The molecular weight distribution of the resin is thus bimodal, having different ranges for the linear and the cross-linked portions of the binder. The number-average molecular weight (Mn) of the linear portion as measured by gel permeation chromatography (GPC) is in the range of from, for example, 1,000 to 20,000, and preferably from 3,000 to 8,000. The weight-average molecular weight (Mw) of the linear portion is in the range of from, for example, 4,000 to 40,000, and preferably from 5,000 to 20,000. The weight average molecular weight of the gel portions is, on the other hand, generally greater than 1,000,000. The molecular weight distribution (Mw/Mn) of the linear portion is in the range of from, for example, 1.5 to 6, and preferably from 1.8 to 4. The onset glass transition temperature (Tg) of the linear portion as measured by differential scanning calorimetry (DSC) is in the range of from, for example, 50°C to 70°C.
This binder resin can provide a low melt toner with a minimum fix temperature of from 100°C to 200°C, preferably 100°C to 160°C, more preferably 110°C to 140°C, provide the low melt toner with a wide fusing latitude to match paper gloss and minimize or prevent offset of the toner onto the rolls in the gloss enhancing module (GEM unit), and maintain high toner pulverization efficiencies. The toner resins and thus toners show minimized or substantially no vinyl offset.

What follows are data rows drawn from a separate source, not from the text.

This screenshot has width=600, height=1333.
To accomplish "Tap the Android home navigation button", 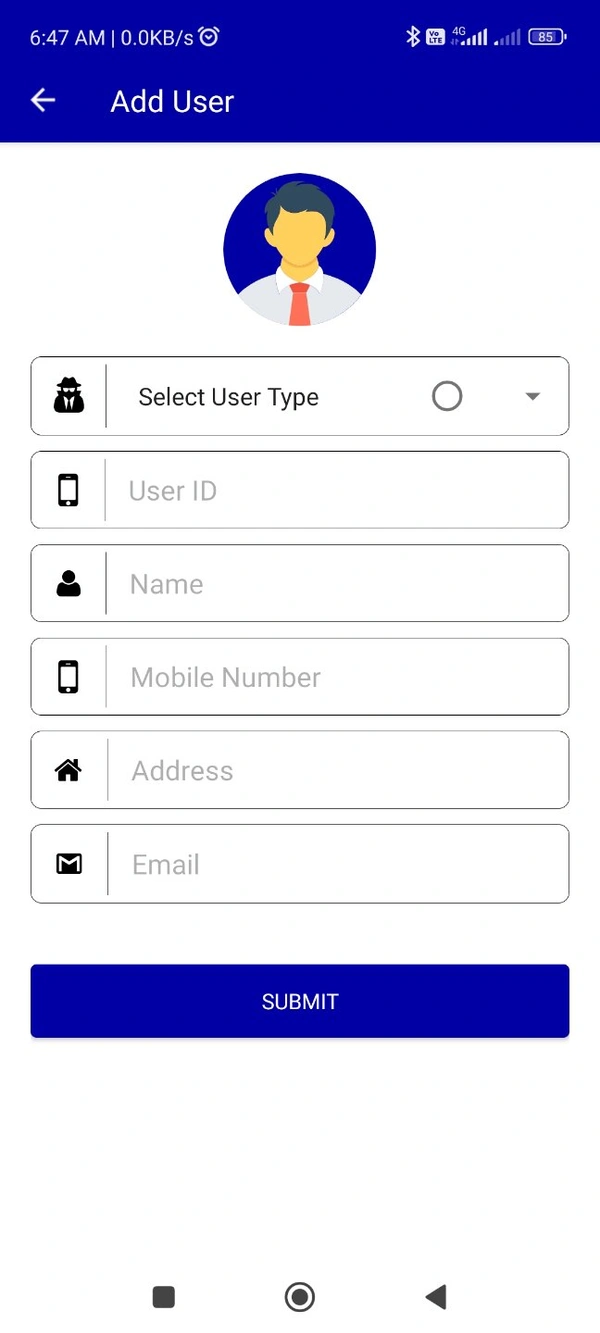I will [x=300, y=1297].
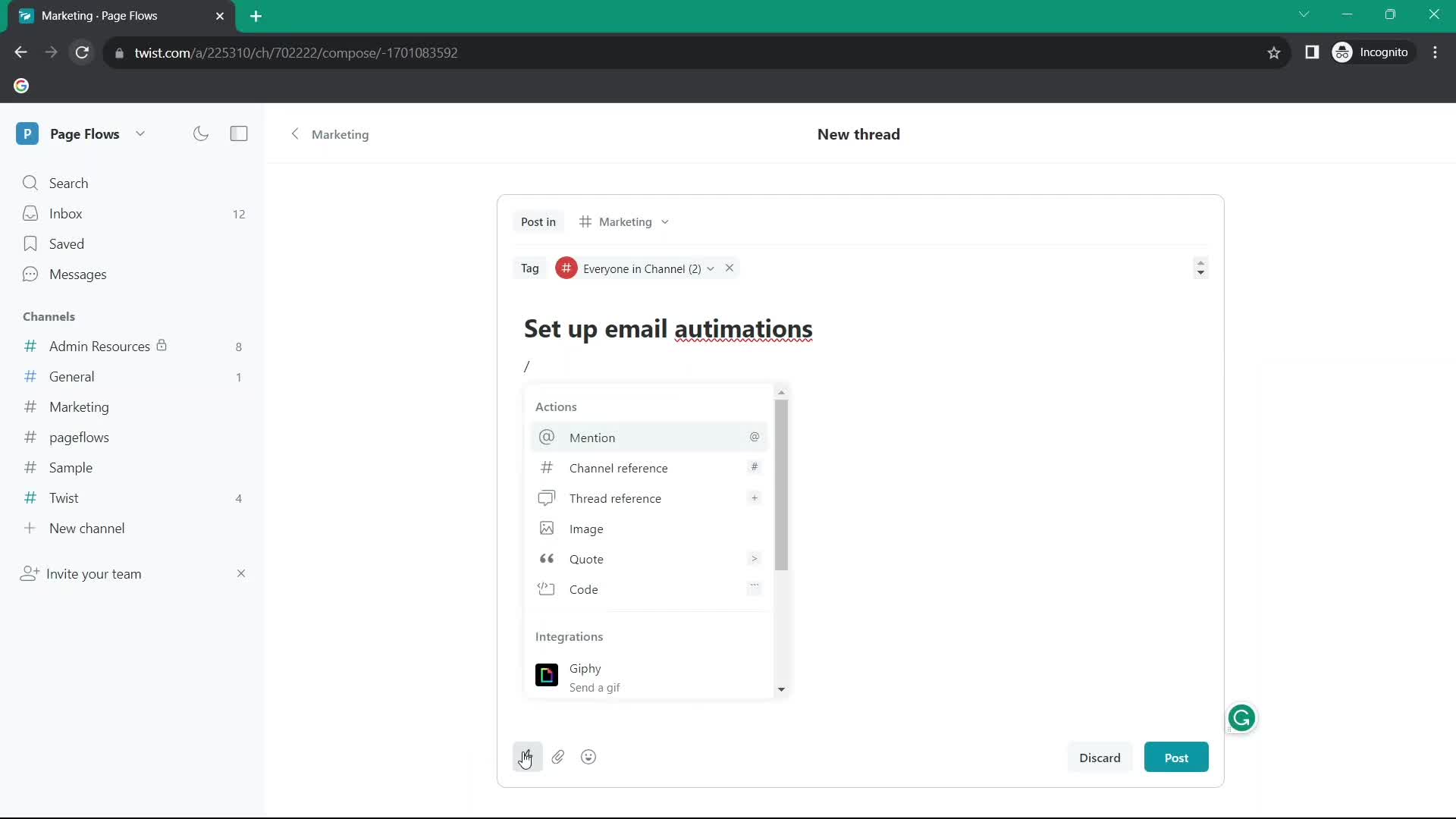Toggle the sidebar layout icon
Viewport: 1456px width, 819px height.
[x=239, y=133]
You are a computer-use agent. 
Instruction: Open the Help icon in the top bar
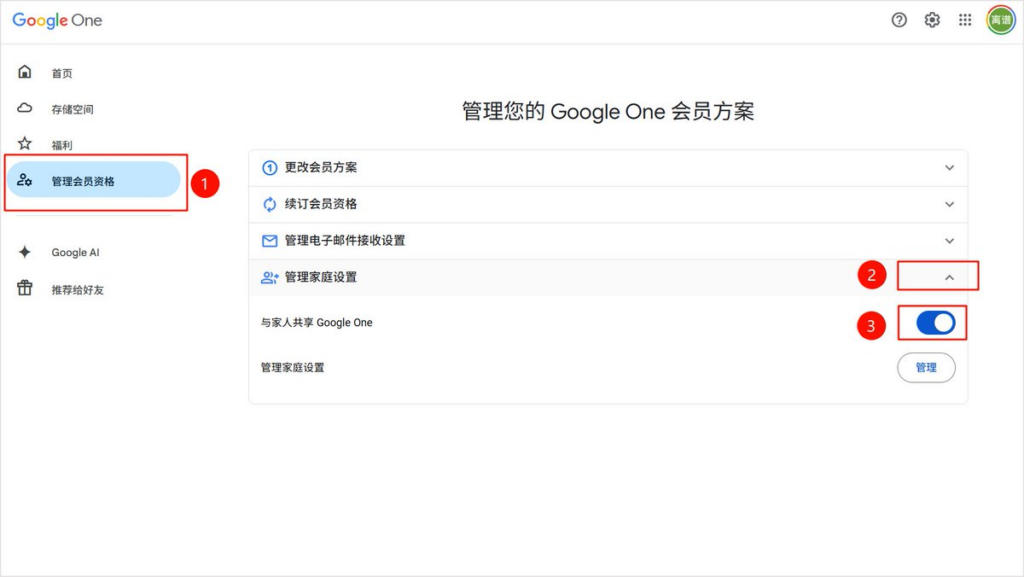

In a preferred embodiment, the cross-linked portion consists essentially of very high molecular weight microgel particles with high density cross-linking (as measured by gel content) and which are not soluble in substantially any solvents such as, for example, tetrahydrofuran, toluene and the like. The microgel particles are highly cross-linked polymers with a very small, if any, cross-link distance. This type of cross-linked polymer may be formed by reacting chemical initiator with linear unsaturated polymer, and more preferably linear unsaturated polyester, at high temperature and under high shear. The initiator molecule breaks into radicals and reacts with one or more double bond or other reactive site within the polymer chain forming a polymer radical. This polymer radical reacts with other polymer chains or polymer radicals many times, forming a highly and directly cross-linked microgel. This renders the microgel very dense and results in the microgel not swelling very well in solvent. The dense microgel also imparts elasticity to the resin and increases its hot offset temperature while not affecting its minimum fix temperature.
Linear unsaturated polyesters used as the base resin are low molecular weight condensation polymers which may be formed by the step-wise reactions between both saturated and unsaturated diacids (or anhydrides) and dihydric alcohols (glycols or diols). The resulting unsaturated polyesters are reactive (e.g., cross-linkable) on two fronts: (i) unsaturation sites (double bonds) along the polyester chain, and (ii) functional groups such as carboxyl, hydroxy, etc., groups amenable to acid-base reactions. Typical unsaturated polyester base resins useful for this invention are prepared by melt polycondensation or other polymerization processes using diacids and/or anhydrides and diols. Suitable diacids and dianhydrides include but are not limited to saturated diacids and/or anhydrides such as for example succinic acid, glutaric acid, adipic acid, pimelic acid, suberic acid, azelaic acid, sebacic acid, isophthalic acid, terephthalic acid, hexachloroendo methylene tetrahydrophthalic acid, phthalic anhydride, chlorendic anhydride, tetrahydrophthalic anhydride, hexahydrophthalic anhydride, endomethylene tetrahydrophthalic anhydride, tetrachlorophthalic anhydride, tetrabromophthalic anhydride, and the like and mixtures thereof; and unsaturated diacids and/or anhydrides such as for example maleic acid, fumaric acid, chloromaleic acid, methacrylic acid, acrylic acid, itaconic acid, citraconic acid, mesaconic acid, maleic anhydride, and the like and mixtures thereof. Suitable diols include but are not limited to for example propylene glycol, ethylene glycol, diethylene glycol, neopentyl glycol, dipropylene glycol, dibromoneopentyl glycol, propoxylated bisphenol A, 2,2,4-trimethylpentane-1,3-diol, tetrabromo bisphenol dipropoxy ether, 1,4-butanediol, and the like and mixtures thereof, soluble in good solvents such as, for example, tetrahydrofuran, toluene and the like.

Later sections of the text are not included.